▶ **WRITTEN INSTRUCTION 1**
From the article on EU data sharing, list the actors it names as taking part in today's data ecosystems.

▶ **TEXT PROVIDED**

Menu

Making Data Sharing Work in the EU: Why Data Provenance and Machine Unlearning Matter

Making Data Sharing Work in the EU: Why Data Provenance and Machine Unlearning Matter

10 min read

|

April 2nd 2026

10 min read

|

April 2nd 2026

AI4POL

The European Union is pursuing an ambitious vision for a competitive and trustworthy data economy. Through initiatives such as the European data strategy, the EU aims to increase the availability and reuse of data across sectors while safeguarding fundamental rights, trade secrets, and intellectual property. Legislative frameworks, including the Data Act and sectoral data spaces such as the European Health Data Space (EHDS) Regulation, are designed to support this objective by enabling secure and controlled data sharing. 

However, as data flows across organisations, infrastructures, and sectors, new governance challenges are emerging. Data ecosystems today involve multiple actors, public institutions, private companies, researchers, and individuals who contribute to the creation, processing, and reuse of data. As datasets are increasingly reused, combined, and integrated into machine-learning systems, it becomes more difficult to control whether data circulating within these ecosystems has been collected and processed lawfully. One key challenge arises when unlawful or improperly obtained data propagates through interconnected systems. Once such data is incorporated into datasets or used to train machine-learning models, identifying its origin and mitigating its impact becomes technically complex.

▶ **INPUT FOR THIS TASK**
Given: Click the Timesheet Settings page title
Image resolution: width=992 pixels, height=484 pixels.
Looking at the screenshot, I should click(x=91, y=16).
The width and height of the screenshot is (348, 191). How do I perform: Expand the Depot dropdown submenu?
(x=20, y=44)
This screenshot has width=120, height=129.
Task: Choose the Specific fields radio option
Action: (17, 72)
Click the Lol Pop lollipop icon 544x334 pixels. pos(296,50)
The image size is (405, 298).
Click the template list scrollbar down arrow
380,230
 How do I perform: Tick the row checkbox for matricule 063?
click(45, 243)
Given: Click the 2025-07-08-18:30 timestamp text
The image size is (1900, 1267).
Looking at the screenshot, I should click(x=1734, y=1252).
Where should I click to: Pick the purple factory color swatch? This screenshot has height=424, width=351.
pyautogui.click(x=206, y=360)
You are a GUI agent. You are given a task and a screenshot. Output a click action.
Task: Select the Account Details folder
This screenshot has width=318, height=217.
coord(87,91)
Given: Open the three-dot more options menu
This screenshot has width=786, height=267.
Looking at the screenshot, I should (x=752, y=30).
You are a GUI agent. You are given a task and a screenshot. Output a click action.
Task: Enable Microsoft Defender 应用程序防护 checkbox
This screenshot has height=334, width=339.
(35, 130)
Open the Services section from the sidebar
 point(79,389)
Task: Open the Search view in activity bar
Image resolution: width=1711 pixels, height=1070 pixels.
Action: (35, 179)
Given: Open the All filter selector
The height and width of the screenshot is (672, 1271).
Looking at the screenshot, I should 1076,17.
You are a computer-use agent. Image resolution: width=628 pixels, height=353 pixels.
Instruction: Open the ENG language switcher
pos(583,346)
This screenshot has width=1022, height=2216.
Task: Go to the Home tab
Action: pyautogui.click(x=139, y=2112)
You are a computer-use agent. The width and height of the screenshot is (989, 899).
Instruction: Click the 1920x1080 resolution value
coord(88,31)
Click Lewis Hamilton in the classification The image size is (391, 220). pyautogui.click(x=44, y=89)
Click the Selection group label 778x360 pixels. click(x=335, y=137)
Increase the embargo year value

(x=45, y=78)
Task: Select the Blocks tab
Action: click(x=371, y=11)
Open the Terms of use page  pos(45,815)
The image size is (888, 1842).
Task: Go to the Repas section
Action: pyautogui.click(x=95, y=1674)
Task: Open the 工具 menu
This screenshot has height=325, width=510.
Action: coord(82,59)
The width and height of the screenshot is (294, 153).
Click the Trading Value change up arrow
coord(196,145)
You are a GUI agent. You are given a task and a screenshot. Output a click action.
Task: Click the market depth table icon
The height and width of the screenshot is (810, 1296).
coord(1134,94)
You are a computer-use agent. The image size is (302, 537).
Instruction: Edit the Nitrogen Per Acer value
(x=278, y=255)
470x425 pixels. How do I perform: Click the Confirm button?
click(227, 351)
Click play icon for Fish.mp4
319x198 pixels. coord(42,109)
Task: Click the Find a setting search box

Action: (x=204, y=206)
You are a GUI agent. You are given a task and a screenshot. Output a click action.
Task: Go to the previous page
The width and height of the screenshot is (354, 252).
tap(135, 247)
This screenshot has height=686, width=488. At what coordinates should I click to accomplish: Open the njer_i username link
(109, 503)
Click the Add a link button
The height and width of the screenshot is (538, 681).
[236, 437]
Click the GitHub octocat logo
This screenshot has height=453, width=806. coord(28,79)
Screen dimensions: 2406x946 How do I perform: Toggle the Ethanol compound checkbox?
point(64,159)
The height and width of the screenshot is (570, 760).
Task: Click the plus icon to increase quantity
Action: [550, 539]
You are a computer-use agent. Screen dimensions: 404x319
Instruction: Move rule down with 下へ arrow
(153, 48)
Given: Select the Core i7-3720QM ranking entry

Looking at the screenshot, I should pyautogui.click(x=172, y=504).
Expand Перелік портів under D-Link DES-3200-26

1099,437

▶ **WRITTEN INSTRUCTION 2**
Convert the listing, from its first line through the line containing "Looking at the screenshot, I should click(x=91, y=16).", into a JSON list of strings with one string per line and no blank lines.

▶ **TASK SOLUTION 1**
- public institutions
- private companies
- researchers
- individuals

▶ **TASK SOLUTION 2**
[
  "Given: Click the Timesheet Settings page title",
  "Image resolution: width=992 pixels, height=484 pixels.",
  "Looking at the screenshot, I should click(x=91, y=16)."
]